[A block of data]

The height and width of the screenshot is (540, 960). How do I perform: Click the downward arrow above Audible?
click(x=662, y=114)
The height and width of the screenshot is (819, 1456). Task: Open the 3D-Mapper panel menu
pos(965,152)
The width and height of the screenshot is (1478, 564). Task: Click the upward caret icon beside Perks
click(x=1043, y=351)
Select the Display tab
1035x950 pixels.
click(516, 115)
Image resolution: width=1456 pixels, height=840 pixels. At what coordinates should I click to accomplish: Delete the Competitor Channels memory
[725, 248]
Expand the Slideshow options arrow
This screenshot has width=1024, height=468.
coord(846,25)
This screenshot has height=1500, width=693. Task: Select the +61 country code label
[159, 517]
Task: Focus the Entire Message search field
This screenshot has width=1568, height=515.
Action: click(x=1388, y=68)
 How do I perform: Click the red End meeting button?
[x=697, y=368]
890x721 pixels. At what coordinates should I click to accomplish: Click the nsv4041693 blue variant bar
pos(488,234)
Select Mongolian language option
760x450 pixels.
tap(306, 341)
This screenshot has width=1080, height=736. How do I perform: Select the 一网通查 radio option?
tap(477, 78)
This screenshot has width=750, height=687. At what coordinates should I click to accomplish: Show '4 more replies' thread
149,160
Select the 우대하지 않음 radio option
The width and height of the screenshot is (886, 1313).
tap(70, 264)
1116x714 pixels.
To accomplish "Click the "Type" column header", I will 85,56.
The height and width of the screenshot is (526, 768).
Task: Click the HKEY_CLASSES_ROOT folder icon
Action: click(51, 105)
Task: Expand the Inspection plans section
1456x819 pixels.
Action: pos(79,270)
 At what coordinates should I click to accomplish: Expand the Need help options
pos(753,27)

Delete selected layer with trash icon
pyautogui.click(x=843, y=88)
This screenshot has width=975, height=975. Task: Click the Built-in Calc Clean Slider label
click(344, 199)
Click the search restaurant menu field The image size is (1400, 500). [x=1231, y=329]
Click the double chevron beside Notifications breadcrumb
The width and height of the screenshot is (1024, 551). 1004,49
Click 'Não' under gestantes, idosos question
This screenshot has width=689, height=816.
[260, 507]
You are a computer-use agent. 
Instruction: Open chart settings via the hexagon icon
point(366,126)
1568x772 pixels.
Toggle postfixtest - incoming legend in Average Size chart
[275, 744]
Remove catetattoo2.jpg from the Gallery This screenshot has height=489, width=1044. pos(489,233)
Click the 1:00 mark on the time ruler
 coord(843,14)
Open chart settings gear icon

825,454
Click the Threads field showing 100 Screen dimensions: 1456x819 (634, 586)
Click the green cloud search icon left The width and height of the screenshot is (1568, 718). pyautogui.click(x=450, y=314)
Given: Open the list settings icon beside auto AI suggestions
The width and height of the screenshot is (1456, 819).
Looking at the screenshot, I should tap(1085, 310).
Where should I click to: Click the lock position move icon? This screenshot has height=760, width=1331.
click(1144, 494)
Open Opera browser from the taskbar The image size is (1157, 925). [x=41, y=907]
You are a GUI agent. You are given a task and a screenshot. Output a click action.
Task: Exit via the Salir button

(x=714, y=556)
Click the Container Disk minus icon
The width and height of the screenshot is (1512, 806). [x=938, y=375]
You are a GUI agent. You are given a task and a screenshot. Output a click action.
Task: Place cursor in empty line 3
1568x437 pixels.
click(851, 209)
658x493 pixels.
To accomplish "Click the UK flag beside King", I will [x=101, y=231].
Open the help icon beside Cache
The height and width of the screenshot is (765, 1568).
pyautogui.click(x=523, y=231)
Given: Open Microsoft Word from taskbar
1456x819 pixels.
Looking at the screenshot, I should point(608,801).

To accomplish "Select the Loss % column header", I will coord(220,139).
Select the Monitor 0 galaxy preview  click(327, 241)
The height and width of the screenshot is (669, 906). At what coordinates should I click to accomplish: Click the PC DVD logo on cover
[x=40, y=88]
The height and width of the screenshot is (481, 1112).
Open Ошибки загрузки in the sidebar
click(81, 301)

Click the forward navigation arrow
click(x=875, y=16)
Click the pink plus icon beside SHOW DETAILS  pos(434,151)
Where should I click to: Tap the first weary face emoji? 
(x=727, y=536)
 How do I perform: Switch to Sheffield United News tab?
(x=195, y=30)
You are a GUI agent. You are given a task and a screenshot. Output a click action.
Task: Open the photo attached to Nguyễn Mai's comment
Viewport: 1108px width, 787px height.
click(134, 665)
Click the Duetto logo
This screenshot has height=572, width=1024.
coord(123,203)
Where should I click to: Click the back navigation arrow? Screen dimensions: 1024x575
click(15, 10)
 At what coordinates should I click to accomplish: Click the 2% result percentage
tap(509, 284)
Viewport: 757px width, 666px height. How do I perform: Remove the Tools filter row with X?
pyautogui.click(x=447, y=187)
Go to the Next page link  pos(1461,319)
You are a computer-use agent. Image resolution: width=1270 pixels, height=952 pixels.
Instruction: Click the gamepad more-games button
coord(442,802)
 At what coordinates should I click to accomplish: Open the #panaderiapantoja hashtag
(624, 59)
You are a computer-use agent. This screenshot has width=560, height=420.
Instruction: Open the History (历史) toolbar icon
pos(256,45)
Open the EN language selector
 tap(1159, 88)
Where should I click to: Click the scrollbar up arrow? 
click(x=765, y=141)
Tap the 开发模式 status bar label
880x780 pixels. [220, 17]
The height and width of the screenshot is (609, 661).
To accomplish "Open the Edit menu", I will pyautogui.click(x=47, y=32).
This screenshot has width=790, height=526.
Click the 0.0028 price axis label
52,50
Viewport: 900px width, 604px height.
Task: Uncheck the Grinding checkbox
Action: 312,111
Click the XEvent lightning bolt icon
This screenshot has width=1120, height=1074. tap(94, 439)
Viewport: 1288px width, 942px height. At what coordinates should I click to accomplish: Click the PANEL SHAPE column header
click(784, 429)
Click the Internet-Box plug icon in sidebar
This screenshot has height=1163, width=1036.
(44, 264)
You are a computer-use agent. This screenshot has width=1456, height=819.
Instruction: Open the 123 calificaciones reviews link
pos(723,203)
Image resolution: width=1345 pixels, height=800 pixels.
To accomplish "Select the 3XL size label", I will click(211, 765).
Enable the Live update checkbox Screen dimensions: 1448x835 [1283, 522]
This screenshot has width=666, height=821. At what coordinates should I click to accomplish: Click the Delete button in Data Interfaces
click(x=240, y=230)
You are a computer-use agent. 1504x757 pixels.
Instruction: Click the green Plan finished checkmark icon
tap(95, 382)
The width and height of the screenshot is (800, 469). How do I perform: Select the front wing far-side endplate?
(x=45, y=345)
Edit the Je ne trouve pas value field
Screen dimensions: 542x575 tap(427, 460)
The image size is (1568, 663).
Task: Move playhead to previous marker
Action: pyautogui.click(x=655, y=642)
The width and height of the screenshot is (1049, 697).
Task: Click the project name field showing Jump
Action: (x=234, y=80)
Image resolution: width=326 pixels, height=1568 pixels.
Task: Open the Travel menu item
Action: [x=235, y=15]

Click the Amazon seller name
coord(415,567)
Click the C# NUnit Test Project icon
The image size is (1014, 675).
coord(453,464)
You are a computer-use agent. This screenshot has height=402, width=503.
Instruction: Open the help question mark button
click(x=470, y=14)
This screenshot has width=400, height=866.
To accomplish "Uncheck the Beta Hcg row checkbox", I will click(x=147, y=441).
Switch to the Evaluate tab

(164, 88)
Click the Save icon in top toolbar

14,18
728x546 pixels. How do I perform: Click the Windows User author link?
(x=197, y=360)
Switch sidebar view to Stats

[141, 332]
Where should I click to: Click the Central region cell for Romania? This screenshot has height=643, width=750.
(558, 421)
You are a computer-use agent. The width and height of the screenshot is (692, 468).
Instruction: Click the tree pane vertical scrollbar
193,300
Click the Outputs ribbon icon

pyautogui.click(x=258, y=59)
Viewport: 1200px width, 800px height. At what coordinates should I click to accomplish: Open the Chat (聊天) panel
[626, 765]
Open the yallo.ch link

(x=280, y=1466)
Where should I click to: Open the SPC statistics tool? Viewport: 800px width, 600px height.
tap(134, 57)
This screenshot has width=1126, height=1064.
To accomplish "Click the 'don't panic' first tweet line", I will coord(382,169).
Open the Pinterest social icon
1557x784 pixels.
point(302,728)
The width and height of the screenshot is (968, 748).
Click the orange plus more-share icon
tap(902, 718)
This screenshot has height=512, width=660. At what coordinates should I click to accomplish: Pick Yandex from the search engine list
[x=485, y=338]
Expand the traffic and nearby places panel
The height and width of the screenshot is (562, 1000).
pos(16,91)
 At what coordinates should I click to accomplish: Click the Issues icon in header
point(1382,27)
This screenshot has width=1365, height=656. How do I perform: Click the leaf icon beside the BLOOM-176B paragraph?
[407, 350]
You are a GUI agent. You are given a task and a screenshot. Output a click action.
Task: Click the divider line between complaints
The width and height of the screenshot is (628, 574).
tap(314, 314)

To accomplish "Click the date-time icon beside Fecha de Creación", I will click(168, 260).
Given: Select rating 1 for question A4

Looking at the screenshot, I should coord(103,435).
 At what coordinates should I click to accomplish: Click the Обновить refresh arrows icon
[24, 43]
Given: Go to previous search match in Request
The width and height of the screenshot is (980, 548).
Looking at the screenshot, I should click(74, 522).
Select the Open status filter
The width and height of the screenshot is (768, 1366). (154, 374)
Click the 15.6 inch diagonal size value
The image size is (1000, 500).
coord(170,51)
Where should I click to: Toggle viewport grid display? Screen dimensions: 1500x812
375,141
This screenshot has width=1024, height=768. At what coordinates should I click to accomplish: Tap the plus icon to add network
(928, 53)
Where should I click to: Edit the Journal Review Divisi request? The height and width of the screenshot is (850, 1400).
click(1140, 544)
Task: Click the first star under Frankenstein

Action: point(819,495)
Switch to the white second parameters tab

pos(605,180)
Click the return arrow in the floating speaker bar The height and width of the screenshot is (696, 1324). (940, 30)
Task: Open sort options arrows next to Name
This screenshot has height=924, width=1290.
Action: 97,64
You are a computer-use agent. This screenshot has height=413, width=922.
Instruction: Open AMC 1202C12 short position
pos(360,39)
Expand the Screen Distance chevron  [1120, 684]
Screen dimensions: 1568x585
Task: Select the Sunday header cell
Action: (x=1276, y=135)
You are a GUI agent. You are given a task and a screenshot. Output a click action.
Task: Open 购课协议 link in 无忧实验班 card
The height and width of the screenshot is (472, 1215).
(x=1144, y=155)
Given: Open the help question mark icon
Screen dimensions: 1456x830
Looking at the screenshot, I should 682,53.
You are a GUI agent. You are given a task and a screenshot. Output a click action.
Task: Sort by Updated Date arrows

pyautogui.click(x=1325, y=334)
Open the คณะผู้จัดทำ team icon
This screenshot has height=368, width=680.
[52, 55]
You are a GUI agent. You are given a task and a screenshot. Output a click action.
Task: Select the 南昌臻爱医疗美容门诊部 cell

- **Given instruction**: Find each line of the records above that contains the word "first", and copy those lines out in full.

- **Result**:
Where should I click to: Tap the first weary face emoji? 
To accomplish "Click the 'don't panic' first tweet line", I will coord(382,169).
Task: Click the first star under Frankenstein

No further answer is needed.